*Document extract*.
--------------------------------------------------

Re: [patch] voluntary-preempt-2.6.8-rc3-O5

From: Ingo Molnar
Date: Wed Aug 11 2004 - 04:08:10 EST



most of the remaining latencies look quite suspect. E.g. the
select()/tty_poll() ones:

(gnome-terminal/826): 15491us non-preemptible critical section
violated 1100 us preempt threshold starting at
add_wait_queue+0x15/0x50 and ending at add_wait_queue+0x2c/0x50

[dump_stack+23/32] dump_stack+0x17/0x20
[dec_preempt_count+60/80] dec_preempt_count+0x3c/0x50
[add_wait_queue+44/80] add_wait_queue+0x2c/0x50
[normal_poll+61/375] normal_poll+0x3d/0x177
[tty_poll+97/128] tty_poll+0x61/0x80
[do_pollfd+145/160] do_pollfd+0x91/0xa0
[do_poll+95/192] do_poll+0x5f/0xc0
[sys_poll+305/544] sys_poll+0x131/0x220
[syscall_call+7/11] syscall_call+0x7/0xb

according to the trace this latency happened in a point where it's near
impossible to happen. add_wait_queue() is just a couple of straight
instructions on UP.

do you have any powersaving mode enabled in the BIOS? SMM handlers can
introduce such latencies (low probability).

the only other possibility is either a measurement error, or some mystic
IRQ overhead. But almost all IRQs are redirected so the IRQ overhead can
be eliminated almost completely. Plus direct-IRQ overhead should also
show up via the latest preempt-timing patch. Wrt. measurement error, the
jiffies based printout ought to help somewhat.

i'm currently running a loop of mlockall-test 100MB on a 466 MHz
Celeron, and not a single blip on the radar with a 1000 usecs threshold,
after 1 hour of runtime ...

i've previously seen RDTSC (cycle-counter) weirdnesses on another box,
in userspace. To exclude this possibility i've attached yet another
patch, it tries to make all the kernel rdtsc variants more robust. Does
this patch make any difference to the latency printouts? [this patch
doesnt handle cases where the rdtsc value jumps forward in time
permanently, but it handles the occasional blips i've seen on the other
box.]

Ingo
--- linux/include/asm-i386/msr.h.orig3
+++ linux/include/asm-i386/msr.h
@@ -32,15 +32,50 @@ static inline void wrmsrl (unsigned long
wrmsr (msr, lo, hi);
}

-#define rdtsc(low,high) \
+#define __rdtsc(low,high) \
__asm__ __volatile__("rdtsc" : "=a" (low), "=d" (high))

-#define rdtscl(low) \
+#define rdtsc(low,high) do { \
+ unsigned int __low1, __high1, __low2, __high2; \
+ for (;;) { \
+ __rdtsc(__low1,__high1); \
+ __rdtsc(__low2,__high2); \
+ if (__high1 == __high2 && __low2 - __low1 < 1000) \
+ break; \
+ } \
+ low = __low2; \
+ high = __high2; \
+} while (0)
+
+#define __rdtscl(low) \
__asm__ __volatile__("rdtsc" : "=a" (low) : : "edx")

-#define rdtscll(val) \
+#define rdtscl(low) do { \
+ unsigned int __low1, __low2; \
+ for (;;) { \
+ __rdtscl(__low1); \
+ __rdtscl(__low2); \
+ if (__low2 - __low1 < 1000) \
+ break; \
+ } \
+ low = __low2; \
+} while (0)
+
+#define __rdtscll(val) \
__asm__ __volatile__("rdtsc" : "=A" (val))

+#define rdtscll(val) do { \
+ unsigned long long __val1, __val2; \
+ for (;;) { \
+ __rdtscll(__val1); \
+ __rdtscll(__val2); \
+ if (__val2 - __val1 < 1000ULL) \
+ break; \
+ } \
+ val = __val2; \
+} while (0)
+
+
#define write_tsc(val1,val2) wrmsr(0x10, val1, val2)

#define rdpmc(counter,low,high) \

--------------------------------------------------

*The exercise*.
From the patch in the kernel latency post, list every macro name that appears in a #define on an added line (one starting with "+").

Entries on locating words and elements

--------------------------------------------------

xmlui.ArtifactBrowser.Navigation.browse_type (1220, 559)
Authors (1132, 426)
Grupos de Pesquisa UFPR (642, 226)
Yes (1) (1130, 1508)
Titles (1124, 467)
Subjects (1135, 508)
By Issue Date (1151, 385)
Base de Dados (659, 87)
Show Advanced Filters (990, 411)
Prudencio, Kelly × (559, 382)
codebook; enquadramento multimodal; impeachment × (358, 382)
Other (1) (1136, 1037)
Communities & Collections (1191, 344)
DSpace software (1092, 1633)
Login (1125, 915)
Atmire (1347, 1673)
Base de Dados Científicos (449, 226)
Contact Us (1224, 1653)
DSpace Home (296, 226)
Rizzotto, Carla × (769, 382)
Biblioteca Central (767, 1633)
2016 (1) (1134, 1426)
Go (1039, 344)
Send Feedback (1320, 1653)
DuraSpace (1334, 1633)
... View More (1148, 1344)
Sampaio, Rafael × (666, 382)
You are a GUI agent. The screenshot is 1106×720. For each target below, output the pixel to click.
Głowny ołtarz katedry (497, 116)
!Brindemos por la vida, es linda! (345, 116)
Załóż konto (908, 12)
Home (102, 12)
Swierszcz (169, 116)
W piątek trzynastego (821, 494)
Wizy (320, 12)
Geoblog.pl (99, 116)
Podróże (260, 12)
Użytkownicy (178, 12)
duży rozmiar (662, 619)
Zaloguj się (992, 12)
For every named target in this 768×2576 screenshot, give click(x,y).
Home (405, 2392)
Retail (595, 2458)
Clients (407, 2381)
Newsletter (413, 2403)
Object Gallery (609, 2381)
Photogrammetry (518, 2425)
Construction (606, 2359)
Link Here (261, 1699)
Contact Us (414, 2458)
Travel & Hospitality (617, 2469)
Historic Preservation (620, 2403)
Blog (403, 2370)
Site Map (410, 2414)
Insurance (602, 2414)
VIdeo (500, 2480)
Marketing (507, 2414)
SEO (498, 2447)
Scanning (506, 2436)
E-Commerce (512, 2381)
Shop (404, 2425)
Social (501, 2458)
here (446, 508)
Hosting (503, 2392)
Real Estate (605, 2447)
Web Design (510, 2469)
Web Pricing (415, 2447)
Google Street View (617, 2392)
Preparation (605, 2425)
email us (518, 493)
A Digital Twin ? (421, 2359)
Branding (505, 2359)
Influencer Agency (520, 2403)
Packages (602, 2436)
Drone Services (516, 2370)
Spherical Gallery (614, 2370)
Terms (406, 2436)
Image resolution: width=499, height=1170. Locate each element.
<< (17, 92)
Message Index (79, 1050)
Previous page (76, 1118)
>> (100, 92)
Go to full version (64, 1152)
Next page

--------------------------------------------------

*Complete response*.
__rdtsc
rdtsc
__rdtscl
rdtscl
__rdtscll
rdtscll